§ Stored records
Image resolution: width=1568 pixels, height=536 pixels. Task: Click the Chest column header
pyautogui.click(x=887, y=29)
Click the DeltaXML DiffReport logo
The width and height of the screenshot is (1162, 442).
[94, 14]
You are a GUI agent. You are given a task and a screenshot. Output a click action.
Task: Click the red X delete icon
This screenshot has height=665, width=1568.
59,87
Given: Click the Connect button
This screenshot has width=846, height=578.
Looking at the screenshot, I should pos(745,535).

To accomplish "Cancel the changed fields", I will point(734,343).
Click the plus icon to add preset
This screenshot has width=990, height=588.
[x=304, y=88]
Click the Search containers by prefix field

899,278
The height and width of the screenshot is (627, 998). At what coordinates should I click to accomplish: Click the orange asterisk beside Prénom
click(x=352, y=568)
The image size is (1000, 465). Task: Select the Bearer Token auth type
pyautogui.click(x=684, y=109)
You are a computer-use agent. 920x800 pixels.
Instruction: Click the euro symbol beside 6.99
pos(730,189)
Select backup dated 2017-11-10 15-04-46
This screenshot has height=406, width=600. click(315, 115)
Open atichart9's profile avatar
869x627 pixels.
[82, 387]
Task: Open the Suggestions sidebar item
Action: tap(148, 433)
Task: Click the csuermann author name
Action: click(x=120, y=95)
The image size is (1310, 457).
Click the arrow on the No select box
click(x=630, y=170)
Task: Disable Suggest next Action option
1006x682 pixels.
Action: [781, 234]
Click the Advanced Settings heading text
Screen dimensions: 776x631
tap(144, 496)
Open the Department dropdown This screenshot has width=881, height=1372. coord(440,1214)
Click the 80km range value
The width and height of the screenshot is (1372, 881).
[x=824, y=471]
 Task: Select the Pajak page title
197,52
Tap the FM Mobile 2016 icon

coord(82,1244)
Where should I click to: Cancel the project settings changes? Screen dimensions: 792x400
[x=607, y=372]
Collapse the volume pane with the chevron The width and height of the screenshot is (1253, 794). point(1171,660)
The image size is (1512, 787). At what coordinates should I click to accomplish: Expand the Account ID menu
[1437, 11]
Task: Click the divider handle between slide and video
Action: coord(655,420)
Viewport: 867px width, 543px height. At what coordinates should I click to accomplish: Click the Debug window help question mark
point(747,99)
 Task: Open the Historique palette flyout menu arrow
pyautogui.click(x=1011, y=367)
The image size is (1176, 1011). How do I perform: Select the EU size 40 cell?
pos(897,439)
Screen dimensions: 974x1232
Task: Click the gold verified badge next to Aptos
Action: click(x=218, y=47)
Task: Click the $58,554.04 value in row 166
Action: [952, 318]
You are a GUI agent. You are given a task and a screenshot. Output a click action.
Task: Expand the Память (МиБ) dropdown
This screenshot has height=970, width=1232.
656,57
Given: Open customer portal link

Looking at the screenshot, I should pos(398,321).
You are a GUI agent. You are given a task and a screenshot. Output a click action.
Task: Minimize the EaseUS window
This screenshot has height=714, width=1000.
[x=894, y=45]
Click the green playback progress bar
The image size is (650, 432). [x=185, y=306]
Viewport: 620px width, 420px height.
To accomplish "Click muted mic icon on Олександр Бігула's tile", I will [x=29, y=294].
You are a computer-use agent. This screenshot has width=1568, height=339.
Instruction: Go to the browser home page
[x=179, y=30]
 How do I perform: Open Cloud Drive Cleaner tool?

§ Work to be completed
Quote in full each line from the top of the records above through the line with "Task: Click the red X delete icon"; stop after that line.

§ Result of this task
Image resolution: width=1568 pixels, height=536 pixels. Task: Click the Chest column header
pyautogui.click(x=887, y=29)
Click the DeltaXML DiffReport logo
The width and height of the screenshot is (1162, 442).
[94, 14]
You are a GUI agent. You are given a task and a screenshot. Output a click action.
Task: Click the red X delete icon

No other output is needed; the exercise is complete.